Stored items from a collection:
##############################
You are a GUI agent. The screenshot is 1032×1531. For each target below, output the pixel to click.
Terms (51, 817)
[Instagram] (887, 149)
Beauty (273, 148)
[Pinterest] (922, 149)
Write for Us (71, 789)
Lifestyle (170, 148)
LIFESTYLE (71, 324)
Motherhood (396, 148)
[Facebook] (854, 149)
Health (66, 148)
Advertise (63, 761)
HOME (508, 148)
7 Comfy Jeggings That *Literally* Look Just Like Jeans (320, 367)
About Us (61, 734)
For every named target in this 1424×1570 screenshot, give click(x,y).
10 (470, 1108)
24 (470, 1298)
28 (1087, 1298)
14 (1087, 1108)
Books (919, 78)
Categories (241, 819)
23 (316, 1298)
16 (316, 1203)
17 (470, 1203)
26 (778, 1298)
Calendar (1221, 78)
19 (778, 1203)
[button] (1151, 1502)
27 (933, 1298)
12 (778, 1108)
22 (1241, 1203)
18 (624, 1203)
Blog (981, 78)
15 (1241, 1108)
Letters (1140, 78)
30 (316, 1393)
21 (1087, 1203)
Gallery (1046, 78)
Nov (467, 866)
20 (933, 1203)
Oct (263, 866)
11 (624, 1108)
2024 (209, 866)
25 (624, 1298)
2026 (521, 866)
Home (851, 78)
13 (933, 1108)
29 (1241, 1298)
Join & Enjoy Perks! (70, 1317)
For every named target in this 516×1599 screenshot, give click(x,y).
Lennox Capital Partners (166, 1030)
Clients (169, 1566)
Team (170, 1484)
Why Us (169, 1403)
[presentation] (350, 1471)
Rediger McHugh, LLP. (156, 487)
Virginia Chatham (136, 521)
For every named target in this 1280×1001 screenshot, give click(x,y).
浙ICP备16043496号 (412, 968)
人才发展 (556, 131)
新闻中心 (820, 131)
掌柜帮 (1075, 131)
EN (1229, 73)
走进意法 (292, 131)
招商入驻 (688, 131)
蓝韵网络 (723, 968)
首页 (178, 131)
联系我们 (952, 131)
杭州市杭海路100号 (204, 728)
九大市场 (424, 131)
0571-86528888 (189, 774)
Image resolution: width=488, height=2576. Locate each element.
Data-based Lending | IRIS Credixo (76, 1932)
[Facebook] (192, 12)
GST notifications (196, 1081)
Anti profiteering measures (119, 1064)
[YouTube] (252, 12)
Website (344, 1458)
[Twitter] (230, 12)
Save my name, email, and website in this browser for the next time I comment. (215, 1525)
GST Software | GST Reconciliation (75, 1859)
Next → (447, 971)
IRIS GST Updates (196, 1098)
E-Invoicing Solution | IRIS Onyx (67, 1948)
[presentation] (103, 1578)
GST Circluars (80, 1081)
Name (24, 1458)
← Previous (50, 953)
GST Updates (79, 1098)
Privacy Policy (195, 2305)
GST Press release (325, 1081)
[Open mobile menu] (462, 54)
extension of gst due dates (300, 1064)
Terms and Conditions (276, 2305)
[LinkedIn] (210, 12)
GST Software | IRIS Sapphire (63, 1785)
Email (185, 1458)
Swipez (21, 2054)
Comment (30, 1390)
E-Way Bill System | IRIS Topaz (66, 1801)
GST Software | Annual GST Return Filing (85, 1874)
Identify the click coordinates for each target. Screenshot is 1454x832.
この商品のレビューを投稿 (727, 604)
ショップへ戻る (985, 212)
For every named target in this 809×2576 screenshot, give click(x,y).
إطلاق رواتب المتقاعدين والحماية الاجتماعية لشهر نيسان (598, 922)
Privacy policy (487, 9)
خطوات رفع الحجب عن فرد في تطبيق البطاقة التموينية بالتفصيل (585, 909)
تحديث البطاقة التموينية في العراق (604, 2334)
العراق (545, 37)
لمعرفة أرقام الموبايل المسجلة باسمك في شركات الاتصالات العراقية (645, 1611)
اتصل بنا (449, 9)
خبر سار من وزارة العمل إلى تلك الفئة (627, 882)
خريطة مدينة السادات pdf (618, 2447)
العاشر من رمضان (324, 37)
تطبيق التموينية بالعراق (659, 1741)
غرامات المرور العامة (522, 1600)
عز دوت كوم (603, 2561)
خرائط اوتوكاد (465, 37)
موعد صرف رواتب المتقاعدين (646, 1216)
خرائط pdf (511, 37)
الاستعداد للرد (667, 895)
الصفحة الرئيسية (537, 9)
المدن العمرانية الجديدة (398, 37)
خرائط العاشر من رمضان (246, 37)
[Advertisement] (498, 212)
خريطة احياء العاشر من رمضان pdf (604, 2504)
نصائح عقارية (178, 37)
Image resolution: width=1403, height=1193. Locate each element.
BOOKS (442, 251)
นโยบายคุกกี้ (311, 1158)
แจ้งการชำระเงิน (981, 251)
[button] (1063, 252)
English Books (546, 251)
##############################
The exercise: Please rewrite the data from the start through the line containing "Data-based Lending | IRIS Credixo (76, 1932)", both ends included, keeping every request line and shifting each coordinate in the answers up by 114.

Expected answer:
You are a GUI agent. The screenshot is 1032×1531. For each target below, output the pixel to click.
Terms (165, 931)
[Instagram] (1001, 263)
Beauty (387, 262)
[Pinterest] (1036, 263)
Write for Us (185, 903)
Lifestyle (284, 262)
LIFESTYLE (185, 438)
Motherhood (510, 262)
[Facebook] (968, 263)
Health (180, 262)
Advertise (177, 875)
HOME (622, 262)
7 Comfy Jeggings That *Literally* Look Just Like Jeans (434, 481)
About Us (175, 848)
For every named target in this 1424×1570 screenshot, give click(x,y).
10 (584, 1222)
24 (584, 1412)
28 (1201, 1412)
14 (1201, 1222)
Books (1033, 192)
Categories (355, 933)
23 (430, 1412)
16 (430, 1317)
17 (584, 1317)
26 (892, 1412)
Calendar (1335, 192)
19 (892, 1317)
[button] (1265, 1616)
27 (1047, 1412)
12 (892, 1222)
22 (1355, 1317)
18 (738, 1317)
Blog (1095, 192)
15 (1355, 1222)
Letters (1254, 192)
30 (430, 1507)
21 (1201, 1317)
Gallery (1160, 192)
Nov (581, 980)
20 (1047, 1317)
Oct (377, 980)
11 (738, 1222)
2024 (323, 980)
25 (738, 1412)
2026 (635, 980)
Home (965, 192)
13 (1047, 1222)
29 (1355, 1412)
Join & Enjoy Perks! (184, 1431)
For every named target in this 516×1599 screenshot, give click(x,y).
Lennox Capital Partners (280, 1144)
Clients (283, 1680)
Team (284, 1598)
Why Us (283, 1517)
[presentation] (464, 1585)
Rediger McHugh, LLP. (270, 601)
Virginia Chatham (250, 635)
For every named target in this 1280×1001 screenshot, give click(x,y).
浙ICP备16043496号 (526, 1082)
人才发展 (670, 245)
新闻中心 (934, 245)
掌柜帮 (1189, 245)
EN (1343, 187)
走进意法 (406, 245)
招商入驻 (802, 245)
蓝韵网络 (837, 1082)
首页 (292, 245)
联系我们 (1066, 245)
杭州市杭海路100号 (318, 842)
九大市场 (538, 245)
0571-86528888 (303, 888)
Image resolution: width=488, height=2576. Locate each element.
Data-based Lending | IRIS Credixo (190, 2046)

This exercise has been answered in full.